■ Supplied information ■
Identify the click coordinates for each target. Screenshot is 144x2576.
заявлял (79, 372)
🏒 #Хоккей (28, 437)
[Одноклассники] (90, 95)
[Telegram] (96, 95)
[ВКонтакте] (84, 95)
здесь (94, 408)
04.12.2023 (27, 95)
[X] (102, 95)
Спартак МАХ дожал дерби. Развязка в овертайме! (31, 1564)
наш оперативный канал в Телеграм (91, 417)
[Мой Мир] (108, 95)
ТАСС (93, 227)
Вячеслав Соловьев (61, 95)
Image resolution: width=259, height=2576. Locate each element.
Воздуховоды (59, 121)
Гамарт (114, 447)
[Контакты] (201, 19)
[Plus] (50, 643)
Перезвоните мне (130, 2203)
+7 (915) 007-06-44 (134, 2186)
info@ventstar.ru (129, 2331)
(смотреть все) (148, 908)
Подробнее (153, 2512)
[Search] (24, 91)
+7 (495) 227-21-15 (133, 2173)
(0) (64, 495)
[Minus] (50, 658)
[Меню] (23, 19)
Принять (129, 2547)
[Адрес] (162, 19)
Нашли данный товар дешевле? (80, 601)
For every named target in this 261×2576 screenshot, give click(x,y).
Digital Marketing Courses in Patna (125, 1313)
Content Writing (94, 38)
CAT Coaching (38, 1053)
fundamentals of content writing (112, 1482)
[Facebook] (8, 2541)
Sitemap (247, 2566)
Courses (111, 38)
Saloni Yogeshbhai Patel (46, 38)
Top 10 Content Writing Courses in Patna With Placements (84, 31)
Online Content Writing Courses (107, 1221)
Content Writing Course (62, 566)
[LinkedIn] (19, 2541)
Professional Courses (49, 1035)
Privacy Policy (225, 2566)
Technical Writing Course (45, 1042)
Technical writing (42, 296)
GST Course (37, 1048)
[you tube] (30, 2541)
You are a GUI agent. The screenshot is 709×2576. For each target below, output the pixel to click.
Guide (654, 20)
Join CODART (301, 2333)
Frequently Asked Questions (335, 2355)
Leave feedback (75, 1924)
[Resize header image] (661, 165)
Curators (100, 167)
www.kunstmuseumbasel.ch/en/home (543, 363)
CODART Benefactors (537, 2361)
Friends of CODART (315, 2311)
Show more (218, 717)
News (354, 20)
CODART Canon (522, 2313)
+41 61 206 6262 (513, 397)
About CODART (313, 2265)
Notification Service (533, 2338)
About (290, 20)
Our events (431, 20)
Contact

■ Description of the task ■
For each record in the listing, output it again exactly.

■ Answer for the task ■
Identify the click coordinates for each target. Screenshot is 144x2576.
заявлял (79, 372)
🏒 #Хоккей (28, 437)
[Одноклассники] (90, 95)
[Telegram] (96, 95)
[ВКонтакте] (84, 95)
здесь (94, 408)
04.12.2023 (27, 95)
[X] (102, 95)
Спартак МАХ дожал дерби. Развязка в овертайме! (31, 1564)
наш оперативный канал в Телеграм (91, 417)
[Мой Мир] (108, 95)
ТАСС (93, 227)
Вячеслав Соловьев (61, 95)
Image resolution: width=259, height=2576. Locate each element.
Воздуховоды (59, 121)
Гамарт (114, 447)
[Контакты] (201, 19)
[Plus] (50, 643)
Перезвоните мне (130, 2203)
+7 (915) 007-06-44 (134, 2186)
info@ventstar.ru (129, 2331)
(смотреть все) (148, 908)
Подробнее (153, 2512)
[Search] (24, 91)
+7 (495) 227-21-15 (133, 2173)
(0) (64, 495)
[Minus] (50, 658)
[Меню] (23, 19)
Принять (129, 2547)
[Адрес] (162, 19)
Нашли данный товар дешевле? (80, 601)
For every named target in this 261×2576 screenshot, give click(x,y).
Digital Marketing Courses in Patna (125, 1313)
Content Writing (94, 38)
CAT Coaching (38, 1053)
fundamentals of content writing (112, 1482)
[Facebook] (8, 2541)
Sitemap (247, 2566)
Courses (111, 38)
Saloni Yogeshbhai Patel (46, 38)
Top 10 Content Writing Courses in Patna With Placements (84, 31)
Online Content Writing Courses (107, 1221)
Content Writing Course (62, 566)
[LinkedIn] (19, 2541)
Professional Courses (49, 1035)
Privacy Policy (225, 2566)
Technical Writing Course (45, 1042)
Technical writing (42, 296)
GST Course (37, 1048)
[you tube] (30, 2541)
You are a GUI agent. The screenshot is 709×2576. For each target below, output the pixel to click.
Guide (654, 20)
Join CODART (301, 2333)
Frequently Asked Questions (335, 2355)
Leave feedback (75, 1924)
[Resize header image] (661, 165)
Curators (100, 167)
www.kunstmuseumbasel.ch/en/home (543, 363)
CODART Benefactors (537, 2361)
Friends of CODART (315, 2311)
Show more (218, 717)
News (354, 20)
CODART Canon (522, 2313)
+41 61 206 6262 (513, 397)
About CODART (313, 2265)
Notification Service (533, 2338)
About (290, 20)
Our events (431, 20)
Contact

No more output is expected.